*Work request:* Print the lines in the listing below that fall between the line with "The image size is (1372, 872)." and the line with "This screenshot has height=846, width=1400.", those two lines included, exactly as they stand and with nothing else.

****************************************

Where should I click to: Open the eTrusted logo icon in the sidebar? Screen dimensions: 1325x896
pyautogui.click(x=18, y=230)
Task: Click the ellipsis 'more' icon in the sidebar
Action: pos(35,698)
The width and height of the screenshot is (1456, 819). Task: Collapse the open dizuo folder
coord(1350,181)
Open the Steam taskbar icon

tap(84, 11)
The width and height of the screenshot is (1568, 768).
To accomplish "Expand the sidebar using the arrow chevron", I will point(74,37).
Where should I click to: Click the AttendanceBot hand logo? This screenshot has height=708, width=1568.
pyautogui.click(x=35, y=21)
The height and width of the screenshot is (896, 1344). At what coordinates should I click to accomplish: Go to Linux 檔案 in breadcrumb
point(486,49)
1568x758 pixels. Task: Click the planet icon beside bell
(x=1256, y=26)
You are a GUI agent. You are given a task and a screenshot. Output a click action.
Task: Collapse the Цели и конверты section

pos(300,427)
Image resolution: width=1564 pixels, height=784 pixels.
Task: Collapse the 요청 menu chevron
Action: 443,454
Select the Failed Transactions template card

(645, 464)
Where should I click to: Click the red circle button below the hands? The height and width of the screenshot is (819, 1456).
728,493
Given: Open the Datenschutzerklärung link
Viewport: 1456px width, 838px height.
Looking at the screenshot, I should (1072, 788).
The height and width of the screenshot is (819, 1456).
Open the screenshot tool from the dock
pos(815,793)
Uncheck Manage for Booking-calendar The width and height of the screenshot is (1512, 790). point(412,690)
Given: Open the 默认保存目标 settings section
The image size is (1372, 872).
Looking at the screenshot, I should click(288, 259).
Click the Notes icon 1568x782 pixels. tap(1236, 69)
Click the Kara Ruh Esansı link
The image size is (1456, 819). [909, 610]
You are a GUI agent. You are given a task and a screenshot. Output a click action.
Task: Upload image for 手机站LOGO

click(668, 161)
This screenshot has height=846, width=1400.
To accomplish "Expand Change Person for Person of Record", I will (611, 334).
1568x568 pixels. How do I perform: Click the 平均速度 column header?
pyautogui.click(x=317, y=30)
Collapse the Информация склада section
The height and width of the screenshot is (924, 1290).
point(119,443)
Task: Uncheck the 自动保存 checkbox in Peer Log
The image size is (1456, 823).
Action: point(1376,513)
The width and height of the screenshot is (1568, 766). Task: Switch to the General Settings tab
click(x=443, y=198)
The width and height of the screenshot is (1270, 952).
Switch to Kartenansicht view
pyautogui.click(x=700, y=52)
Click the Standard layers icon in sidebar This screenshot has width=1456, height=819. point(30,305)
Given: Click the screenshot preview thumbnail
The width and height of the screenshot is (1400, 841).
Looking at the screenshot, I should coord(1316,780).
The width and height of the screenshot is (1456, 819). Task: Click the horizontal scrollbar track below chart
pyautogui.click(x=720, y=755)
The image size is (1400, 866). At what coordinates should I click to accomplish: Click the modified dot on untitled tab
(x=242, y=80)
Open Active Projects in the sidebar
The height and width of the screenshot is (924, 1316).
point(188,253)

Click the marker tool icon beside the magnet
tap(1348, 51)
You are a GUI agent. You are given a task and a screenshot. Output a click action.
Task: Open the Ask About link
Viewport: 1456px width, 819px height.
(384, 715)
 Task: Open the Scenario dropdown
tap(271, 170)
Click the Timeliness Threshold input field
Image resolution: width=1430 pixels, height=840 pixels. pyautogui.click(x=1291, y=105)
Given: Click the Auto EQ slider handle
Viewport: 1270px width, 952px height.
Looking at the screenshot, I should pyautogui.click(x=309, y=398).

****************************************

*Exercise result:*
The image size is (1372, 872).
Looking at the screenshot, I should click(288, 259).
Click the Notes icon 1568x782 pixels. tap(1236, 69)
Click the Kara Ruh Esansı link
The image size is (1456, 819). [909, 610]
You are a GUI agent. You are given a task and a screenshot. Output a click action.
Task: Upload image for 手机站LOGO

click(668, 161)
This screenshot has height=846, width=1400.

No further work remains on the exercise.